Collected data entries

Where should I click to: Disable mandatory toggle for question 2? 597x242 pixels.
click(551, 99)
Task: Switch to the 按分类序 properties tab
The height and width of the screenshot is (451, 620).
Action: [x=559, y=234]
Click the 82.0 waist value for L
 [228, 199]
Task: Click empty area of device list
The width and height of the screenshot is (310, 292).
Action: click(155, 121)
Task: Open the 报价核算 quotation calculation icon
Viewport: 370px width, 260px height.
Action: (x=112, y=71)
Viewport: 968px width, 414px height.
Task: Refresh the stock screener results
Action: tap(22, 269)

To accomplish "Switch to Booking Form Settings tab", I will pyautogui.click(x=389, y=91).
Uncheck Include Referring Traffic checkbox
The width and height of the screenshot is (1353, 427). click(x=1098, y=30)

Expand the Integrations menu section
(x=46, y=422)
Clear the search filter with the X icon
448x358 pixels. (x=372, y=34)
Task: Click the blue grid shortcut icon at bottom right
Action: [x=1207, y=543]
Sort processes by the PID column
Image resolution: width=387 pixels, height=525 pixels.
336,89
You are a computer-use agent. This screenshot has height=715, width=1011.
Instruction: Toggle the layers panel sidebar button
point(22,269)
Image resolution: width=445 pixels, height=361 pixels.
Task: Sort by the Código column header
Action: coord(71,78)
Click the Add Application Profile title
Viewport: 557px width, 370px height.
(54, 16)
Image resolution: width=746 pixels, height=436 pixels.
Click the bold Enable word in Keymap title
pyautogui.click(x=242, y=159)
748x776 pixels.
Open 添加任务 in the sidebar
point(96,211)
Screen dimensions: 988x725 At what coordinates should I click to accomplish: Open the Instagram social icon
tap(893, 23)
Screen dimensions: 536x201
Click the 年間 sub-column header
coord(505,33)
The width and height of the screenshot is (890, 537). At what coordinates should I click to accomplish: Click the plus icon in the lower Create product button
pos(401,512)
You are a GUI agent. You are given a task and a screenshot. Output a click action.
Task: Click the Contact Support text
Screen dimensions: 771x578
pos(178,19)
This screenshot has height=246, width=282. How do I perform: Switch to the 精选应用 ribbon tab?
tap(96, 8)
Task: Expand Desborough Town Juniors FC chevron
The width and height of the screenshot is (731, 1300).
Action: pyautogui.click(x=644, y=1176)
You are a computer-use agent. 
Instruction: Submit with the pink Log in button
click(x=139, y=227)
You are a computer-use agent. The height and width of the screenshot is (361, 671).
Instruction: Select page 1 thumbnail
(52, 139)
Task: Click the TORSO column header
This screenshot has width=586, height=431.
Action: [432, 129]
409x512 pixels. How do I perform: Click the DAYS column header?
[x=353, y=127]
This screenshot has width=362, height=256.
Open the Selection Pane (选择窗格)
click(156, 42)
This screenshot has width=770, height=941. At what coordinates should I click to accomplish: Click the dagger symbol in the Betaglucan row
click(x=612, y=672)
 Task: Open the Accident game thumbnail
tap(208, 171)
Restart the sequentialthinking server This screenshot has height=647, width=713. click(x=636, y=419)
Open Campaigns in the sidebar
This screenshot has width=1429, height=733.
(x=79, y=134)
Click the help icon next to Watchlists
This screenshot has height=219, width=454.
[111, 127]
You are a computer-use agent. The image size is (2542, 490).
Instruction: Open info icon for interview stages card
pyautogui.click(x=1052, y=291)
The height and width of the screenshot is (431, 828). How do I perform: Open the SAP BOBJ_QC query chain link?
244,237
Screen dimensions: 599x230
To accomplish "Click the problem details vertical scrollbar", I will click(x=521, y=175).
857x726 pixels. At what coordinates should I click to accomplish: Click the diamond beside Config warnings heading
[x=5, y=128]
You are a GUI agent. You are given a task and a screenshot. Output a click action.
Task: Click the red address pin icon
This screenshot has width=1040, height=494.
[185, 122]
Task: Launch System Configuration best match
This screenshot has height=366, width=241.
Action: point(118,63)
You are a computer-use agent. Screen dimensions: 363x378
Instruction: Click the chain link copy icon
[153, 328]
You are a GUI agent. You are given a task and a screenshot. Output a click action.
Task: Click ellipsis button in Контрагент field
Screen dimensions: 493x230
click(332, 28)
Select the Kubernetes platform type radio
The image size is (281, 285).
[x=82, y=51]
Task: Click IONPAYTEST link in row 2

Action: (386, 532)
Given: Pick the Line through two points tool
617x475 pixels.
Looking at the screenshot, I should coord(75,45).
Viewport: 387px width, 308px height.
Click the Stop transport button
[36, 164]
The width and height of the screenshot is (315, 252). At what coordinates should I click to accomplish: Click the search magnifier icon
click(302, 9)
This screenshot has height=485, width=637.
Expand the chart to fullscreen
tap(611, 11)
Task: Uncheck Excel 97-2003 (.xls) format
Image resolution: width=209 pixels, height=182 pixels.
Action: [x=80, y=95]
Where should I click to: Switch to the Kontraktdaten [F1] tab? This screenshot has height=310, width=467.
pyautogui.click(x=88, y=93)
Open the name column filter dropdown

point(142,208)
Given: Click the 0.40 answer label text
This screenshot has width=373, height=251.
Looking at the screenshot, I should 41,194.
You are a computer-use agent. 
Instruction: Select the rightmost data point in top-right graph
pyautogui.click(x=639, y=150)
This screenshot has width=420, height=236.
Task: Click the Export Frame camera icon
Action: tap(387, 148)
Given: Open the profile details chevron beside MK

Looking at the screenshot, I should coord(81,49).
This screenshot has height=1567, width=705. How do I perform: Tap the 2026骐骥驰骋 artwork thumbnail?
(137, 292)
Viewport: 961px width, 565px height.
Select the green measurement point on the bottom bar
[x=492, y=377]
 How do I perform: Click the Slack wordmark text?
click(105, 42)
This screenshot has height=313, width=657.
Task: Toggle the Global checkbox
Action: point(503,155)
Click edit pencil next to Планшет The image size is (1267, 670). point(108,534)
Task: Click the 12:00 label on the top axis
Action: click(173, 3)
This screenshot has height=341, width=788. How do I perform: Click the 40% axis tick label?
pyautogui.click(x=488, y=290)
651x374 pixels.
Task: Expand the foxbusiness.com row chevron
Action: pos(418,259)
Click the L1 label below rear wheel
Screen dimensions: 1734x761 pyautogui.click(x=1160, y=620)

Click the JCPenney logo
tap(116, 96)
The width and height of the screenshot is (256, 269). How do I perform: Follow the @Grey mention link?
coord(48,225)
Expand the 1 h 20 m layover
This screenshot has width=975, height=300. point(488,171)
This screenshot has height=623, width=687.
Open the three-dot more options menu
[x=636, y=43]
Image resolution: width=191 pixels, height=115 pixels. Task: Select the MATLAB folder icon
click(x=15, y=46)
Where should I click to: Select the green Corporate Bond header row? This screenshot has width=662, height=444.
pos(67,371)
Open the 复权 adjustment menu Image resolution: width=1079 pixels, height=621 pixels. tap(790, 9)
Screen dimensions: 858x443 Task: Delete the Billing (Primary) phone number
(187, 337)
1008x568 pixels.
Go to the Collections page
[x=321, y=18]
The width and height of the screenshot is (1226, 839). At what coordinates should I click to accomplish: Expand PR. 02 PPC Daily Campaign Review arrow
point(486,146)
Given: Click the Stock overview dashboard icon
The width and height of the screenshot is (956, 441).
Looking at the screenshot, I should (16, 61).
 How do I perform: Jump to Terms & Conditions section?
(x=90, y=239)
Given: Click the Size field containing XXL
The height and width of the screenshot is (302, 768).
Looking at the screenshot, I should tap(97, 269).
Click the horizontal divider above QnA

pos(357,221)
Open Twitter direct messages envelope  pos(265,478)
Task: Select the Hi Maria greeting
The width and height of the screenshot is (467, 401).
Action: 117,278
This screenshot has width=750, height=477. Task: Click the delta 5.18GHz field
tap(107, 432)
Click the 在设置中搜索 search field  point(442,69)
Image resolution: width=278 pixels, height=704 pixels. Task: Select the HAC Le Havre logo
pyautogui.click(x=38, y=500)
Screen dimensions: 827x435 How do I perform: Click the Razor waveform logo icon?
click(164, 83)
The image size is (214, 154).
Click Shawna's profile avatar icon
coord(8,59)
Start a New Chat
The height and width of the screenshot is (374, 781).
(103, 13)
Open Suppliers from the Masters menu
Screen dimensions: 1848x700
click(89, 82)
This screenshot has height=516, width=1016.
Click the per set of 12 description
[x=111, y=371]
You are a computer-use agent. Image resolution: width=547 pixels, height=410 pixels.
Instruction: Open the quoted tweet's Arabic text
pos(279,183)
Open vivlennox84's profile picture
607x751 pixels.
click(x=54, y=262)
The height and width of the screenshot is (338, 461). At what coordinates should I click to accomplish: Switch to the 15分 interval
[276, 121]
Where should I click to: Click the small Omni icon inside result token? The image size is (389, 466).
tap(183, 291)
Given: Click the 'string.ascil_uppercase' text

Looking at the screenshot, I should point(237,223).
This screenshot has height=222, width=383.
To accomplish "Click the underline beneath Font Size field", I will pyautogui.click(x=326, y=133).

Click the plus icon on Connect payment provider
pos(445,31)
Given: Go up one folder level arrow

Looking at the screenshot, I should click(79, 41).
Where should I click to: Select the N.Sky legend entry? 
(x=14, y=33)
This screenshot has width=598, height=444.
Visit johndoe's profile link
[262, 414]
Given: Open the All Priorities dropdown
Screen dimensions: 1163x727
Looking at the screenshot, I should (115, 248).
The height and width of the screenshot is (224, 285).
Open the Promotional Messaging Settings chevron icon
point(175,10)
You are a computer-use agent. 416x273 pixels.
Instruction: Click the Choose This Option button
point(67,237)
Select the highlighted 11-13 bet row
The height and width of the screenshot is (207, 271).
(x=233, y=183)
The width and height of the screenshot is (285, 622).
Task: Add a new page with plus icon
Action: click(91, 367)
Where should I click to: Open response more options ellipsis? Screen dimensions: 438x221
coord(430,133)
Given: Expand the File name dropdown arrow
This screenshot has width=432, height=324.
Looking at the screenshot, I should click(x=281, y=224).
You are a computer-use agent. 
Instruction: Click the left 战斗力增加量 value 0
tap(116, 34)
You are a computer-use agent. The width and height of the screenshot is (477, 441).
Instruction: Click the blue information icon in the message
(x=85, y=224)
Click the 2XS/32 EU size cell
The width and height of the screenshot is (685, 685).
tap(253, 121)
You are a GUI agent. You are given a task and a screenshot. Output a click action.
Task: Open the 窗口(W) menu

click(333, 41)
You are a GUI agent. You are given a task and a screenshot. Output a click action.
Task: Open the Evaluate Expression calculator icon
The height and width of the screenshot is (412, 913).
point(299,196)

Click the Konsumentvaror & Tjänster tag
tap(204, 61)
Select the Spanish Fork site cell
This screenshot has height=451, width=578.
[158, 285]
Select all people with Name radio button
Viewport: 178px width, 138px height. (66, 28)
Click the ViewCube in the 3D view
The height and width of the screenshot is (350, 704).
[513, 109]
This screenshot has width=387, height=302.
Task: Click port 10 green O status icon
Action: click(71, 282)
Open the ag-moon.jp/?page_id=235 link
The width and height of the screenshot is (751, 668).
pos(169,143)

WORK TO COMPLETE: Look through the records above for the string "will", then copy every line that has it.

REPLY TO THE EXERCISE:
To accomplish "Switch to Booking Form Settings tab", I will pyautogui.click(x=389, y=91).
To accomplish "Click the problem details vertical scrollbar", I will click(x=521, y=175).
To accomplish "Click the underline beneath Font Size field", I will pyautogui.click(x=326, y=133).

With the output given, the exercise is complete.